GIVEN INFORMATION: Begin
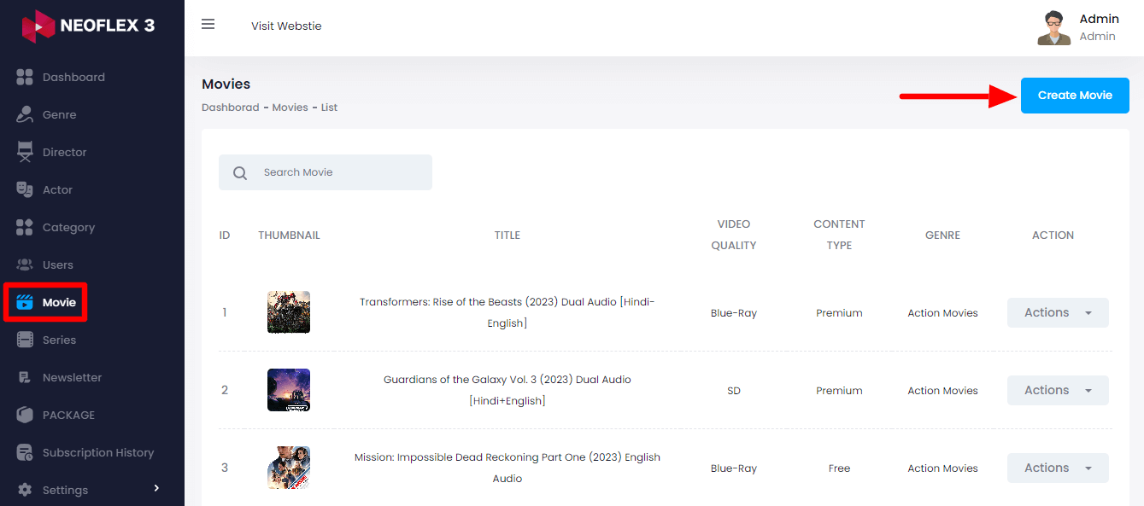Open the Newsletter icon
The height and width of the screenshot is (506, 1144).
click(25, 377)
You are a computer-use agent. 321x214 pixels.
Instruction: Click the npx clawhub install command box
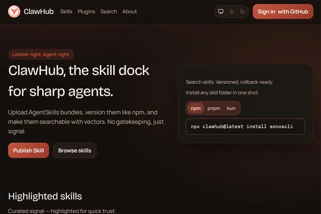(245, 127)
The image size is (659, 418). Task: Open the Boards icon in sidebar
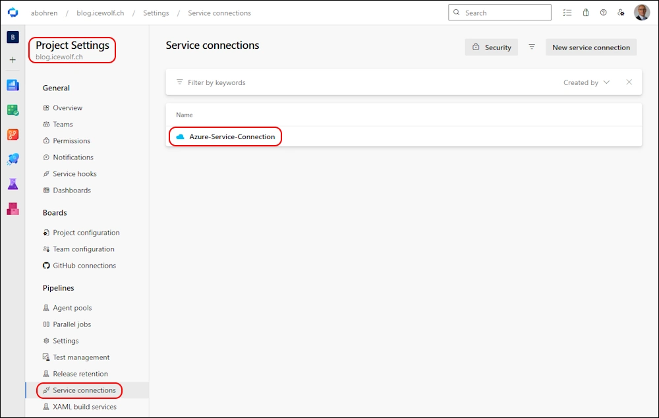tap(13, 110)
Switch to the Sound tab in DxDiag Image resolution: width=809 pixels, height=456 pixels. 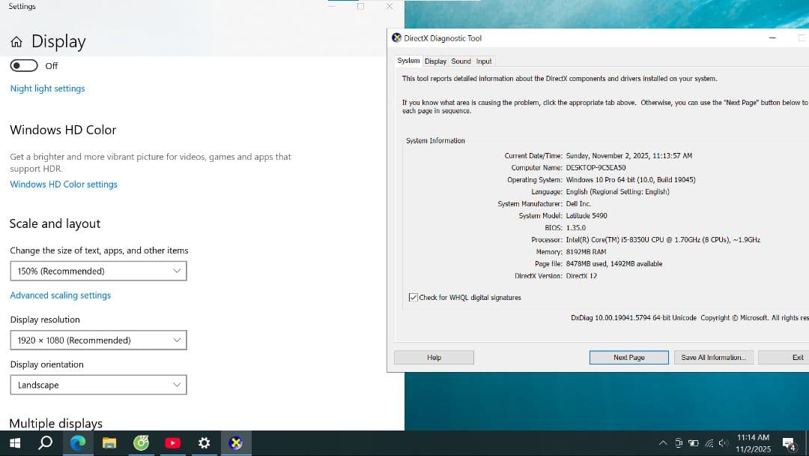[x=461, y=61]
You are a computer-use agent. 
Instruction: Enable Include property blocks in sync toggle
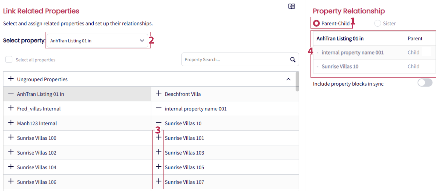(425, 83)
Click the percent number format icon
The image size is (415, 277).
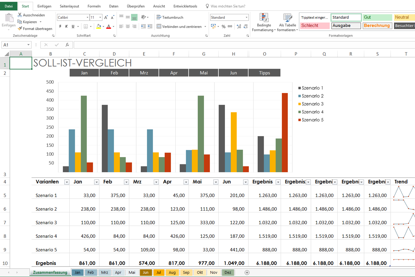[224, 26]
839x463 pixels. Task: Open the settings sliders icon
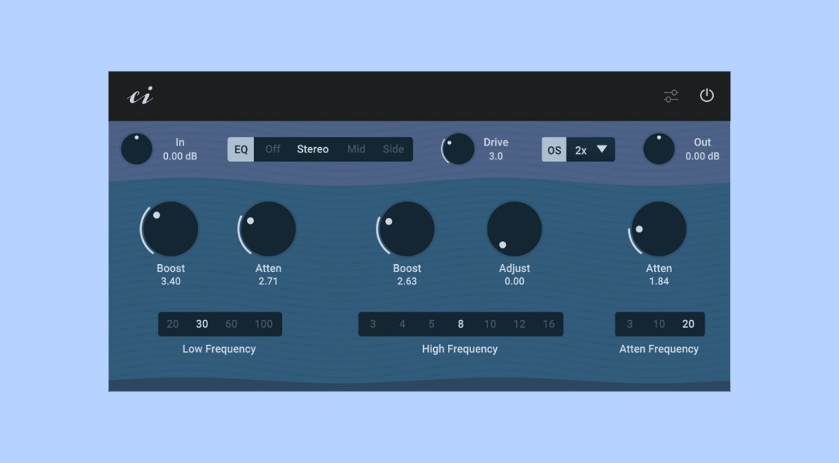coord(671,96)
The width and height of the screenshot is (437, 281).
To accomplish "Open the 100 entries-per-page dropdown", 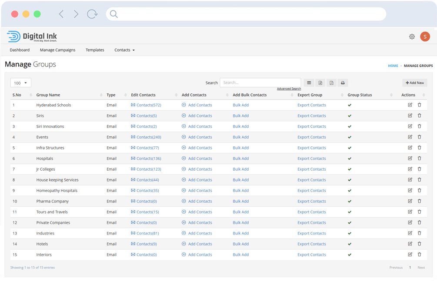I will 20,83.
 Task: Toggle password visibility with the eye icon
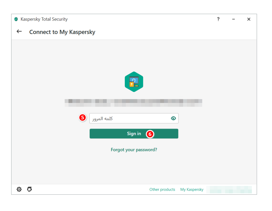click(x=173, y=118)
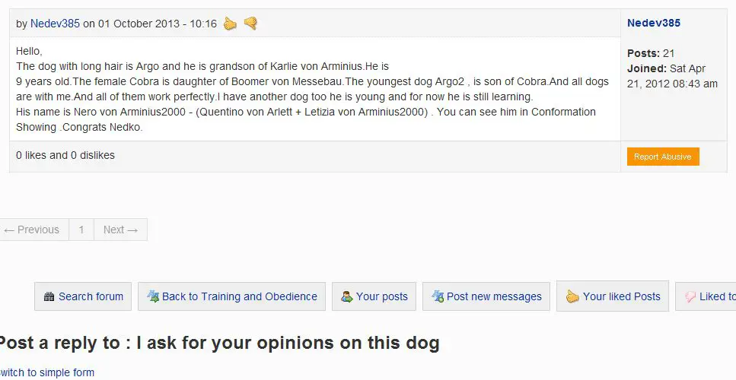Open Search forum

(x=83, y=296)
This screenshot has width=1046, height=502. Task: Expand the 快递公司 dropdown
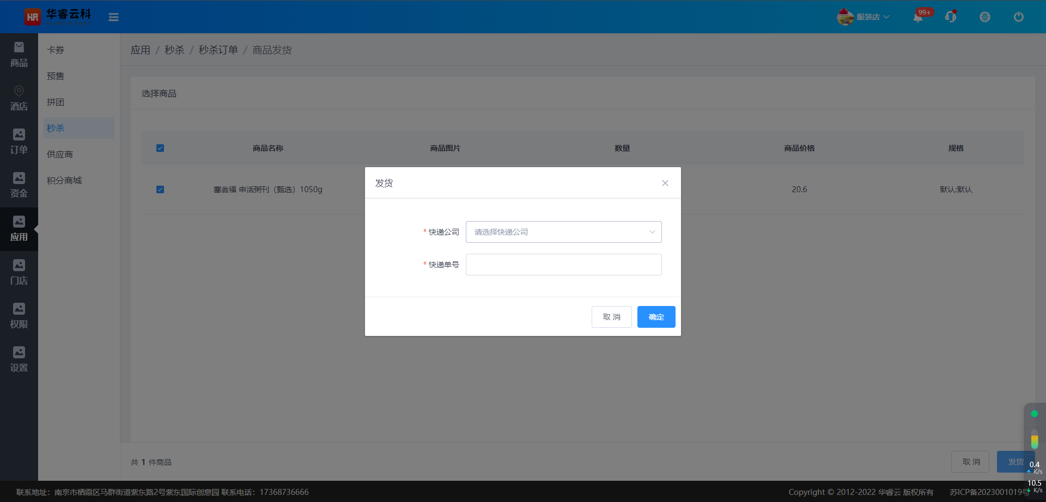[563, 232]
GIVEN INFORMATION: End
_THE TASK_
Looking at the data above, report how many of its lines include the word "computer". The number alone is the answer.

_RESULT_
2